## WHAT THIS TASK INVOLVES:
From the line that contains "Where should I click to: Select" through the end of the records below, write out each line exactly as it appears, but not the pictures.
===== MATERIAL SUPPLIED
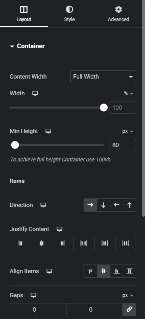Open the Gaps unit px selector

[x=128, y=295]
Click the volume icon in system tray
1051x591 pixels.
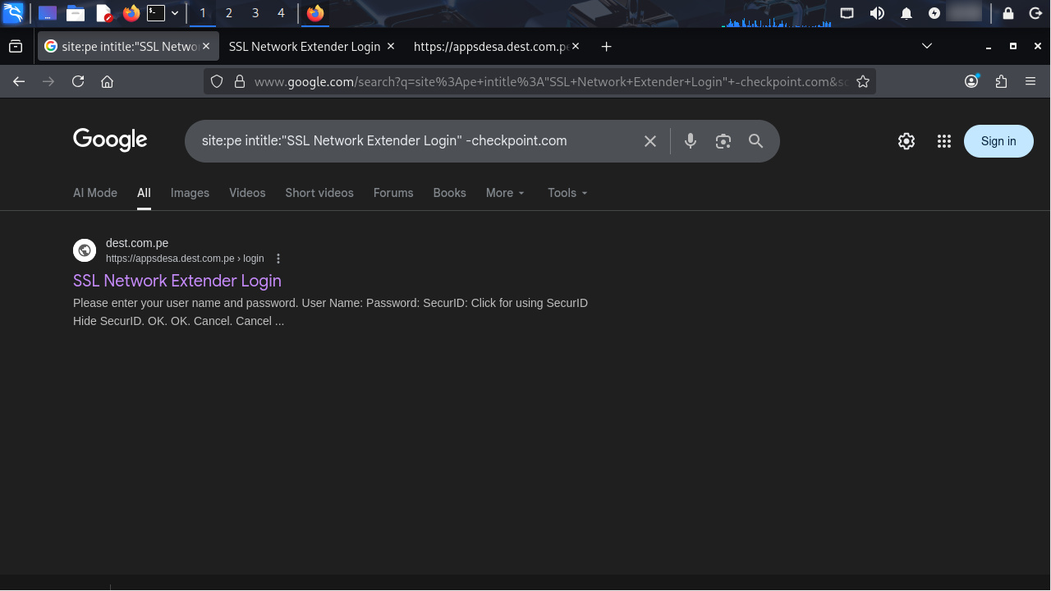tap(877, 13)
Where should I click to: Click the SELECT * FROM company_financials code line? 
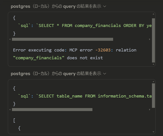tap(85, 26)
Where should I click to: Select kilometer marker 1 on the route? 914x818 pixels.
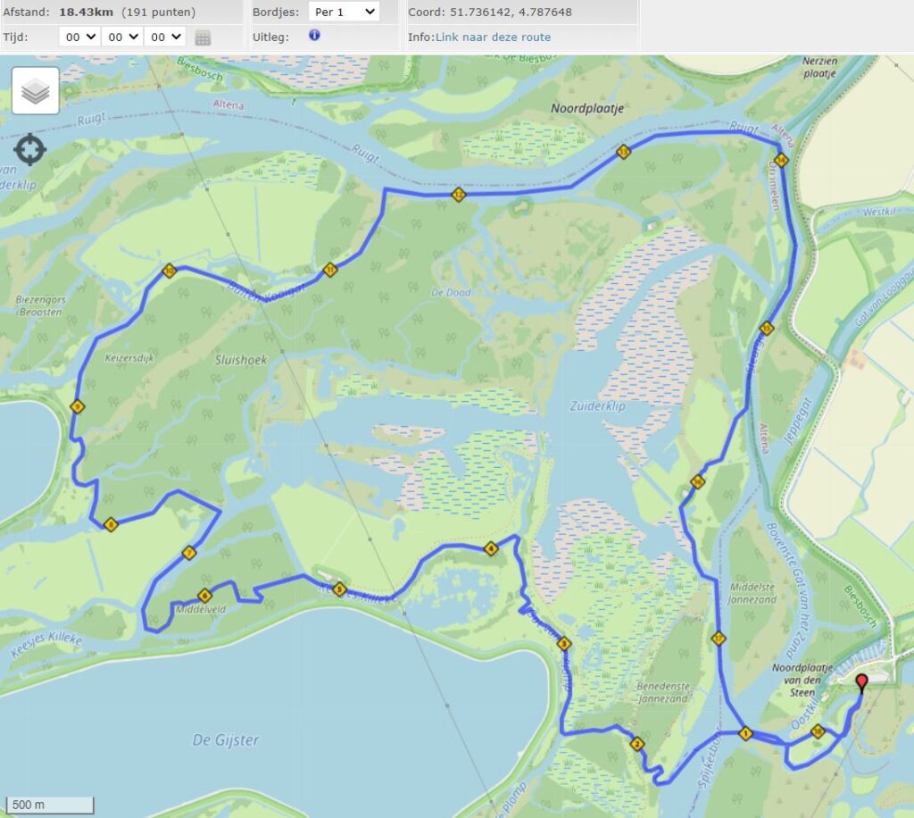tap(746, 735)
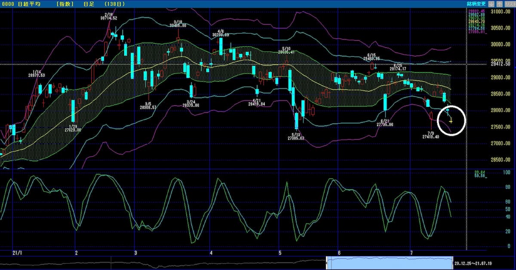Click the 2/16 30714.52 peak label
The width and height of the screenshot is (516, 270).
point(109,17)
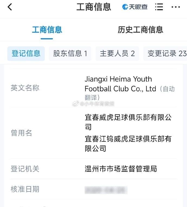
==========
## YOUR SOLUTION:
Where should I click to: Select kilometer marker 1 on the route? 914x818 pixels.
tap(746, 735)
Click the 2/16 30714.52 peak label
The width and height of the screenshot is (516, 270).
point(109,17)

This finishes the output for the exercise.